After adding up the folders, the total of used space was only about 100GB, yet the hard drive shows as full. I used WinDirStat, and it found 150GB of "Unknown" space. Hibernation and system restore are off and were off before the original cloning. I ran the restore file cleanup anyway, but to no avail.

Now this is where it gets really weird. I had left his original drive in the computer after the clone. It was NOT hooked up, but just sitting in there. I then hooked up the original drive as a secondary drive (it was 90% free space), and rebooted. I immediately checked the properties on the mechanical drive, and it shows as being full as well. WinDirStat shows about 900GB of 'Unknown".

If I take either drive, and hook them up as a secondary on another machine, the drives still show as full.

I am really stumped on this one, and would appreciate some feedback or a way to delete the "Unknown" space on these drives.

Thank you,
Randy
 
Does your folder options say to show hidden folders?

◆ Material provided ◆
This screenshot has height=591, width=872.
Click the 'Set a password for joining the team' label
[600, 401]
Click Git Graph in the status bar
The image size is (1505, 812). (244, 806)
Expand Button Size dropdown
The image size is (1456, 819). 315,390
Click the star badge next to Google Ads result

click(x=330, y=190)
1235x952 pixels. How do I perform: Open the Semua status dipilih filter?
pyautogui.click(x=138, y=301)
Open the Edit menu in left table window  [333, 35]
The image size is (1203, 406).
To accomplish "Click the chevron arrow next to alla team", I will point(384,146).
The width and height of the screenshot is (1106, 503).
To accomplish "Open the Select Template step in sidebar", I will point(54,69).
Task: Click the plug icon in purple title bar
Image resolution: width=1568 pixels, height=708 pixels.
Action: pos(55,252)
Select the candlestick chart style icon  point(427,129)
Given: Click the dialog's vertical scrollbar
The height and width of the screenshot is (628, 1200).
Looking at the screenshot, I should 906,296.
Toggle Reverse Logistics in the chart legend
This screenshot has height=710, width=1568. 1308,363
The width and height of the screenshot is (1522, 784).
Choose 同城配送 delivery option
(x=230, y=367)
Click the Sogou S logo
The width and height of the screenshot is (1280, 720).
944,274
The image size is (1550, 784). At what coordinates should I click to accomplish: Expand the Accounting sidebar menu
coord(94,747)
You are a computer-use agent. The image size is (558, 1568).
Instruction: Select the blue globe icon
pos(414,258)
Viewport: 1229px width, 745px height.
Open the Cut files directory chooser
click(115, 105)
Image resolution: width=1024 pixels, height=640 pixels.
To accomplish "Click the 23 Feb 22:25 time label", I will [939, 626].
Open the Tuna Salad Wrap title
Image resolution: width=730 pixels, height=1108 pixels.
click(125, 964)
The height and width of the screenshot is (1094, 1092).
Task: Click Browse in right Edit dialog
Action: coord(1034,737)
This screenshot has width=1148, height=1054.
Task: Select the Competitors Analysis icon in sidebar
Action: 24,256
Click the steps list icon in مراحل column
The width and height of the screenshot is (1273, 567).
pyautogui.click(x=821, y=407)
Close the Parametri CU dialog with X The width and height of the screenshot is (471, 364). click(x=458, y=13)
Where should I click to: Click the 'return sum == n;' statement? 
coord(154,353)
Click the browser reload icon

◆ Written problem 1 ◆
Using the post about the full hard drive, explain in one to three sentences why the writer calls what happened with the original drive "really weird."
◆ Written problem 2 ◆
Answer these questions from the post about the full hard drive:
(a) What tool found the "Unknown" space?
(b) How much free space did the original drive have when it was hooked up as a secondary drive?
(c) What happens when either drive is hooked up as a secondary on another machine?
◆ Written problem 3 ◆
Write what comes next in the post about the full hard drive, starting after its last line.

◆ Task answer 1 ◆
The original drive had only been sitting in the computer, not hooked up, after the clone, and it was 90% free space. Yet once it was connected as a secondary drive, its properties showed it as full, and WinDirStat reported about 900GB of "Unknown" space.

◆ Task answer 2 ◆
(a) WinDirStat.
(b) It was 90% free space.
(c) The drives still show as full.

◆ Task answer 3 ◆
Somehow, you need to find out what is hidden there.


The ssd migration app apparently did not find the need to copy the "unknown space" from the original drive.
So, some app must have run after the migration was done to create the unknown space on the ssd.

 
After running WinDirStat on another computer with the SSD hooked up as a secondary, it found over 80GB occupied by AVG dumps. He wasn't using AVG, as it was uninstalled a few years ago when he switched to Norton. Windows>system32>config>systemprofile>Appdata>Local>AVG>log>AVG16 folder had over 15,000 dumps occupying over 80GB. Problem is now fixed, but the mystery of how that happened in the first place remains.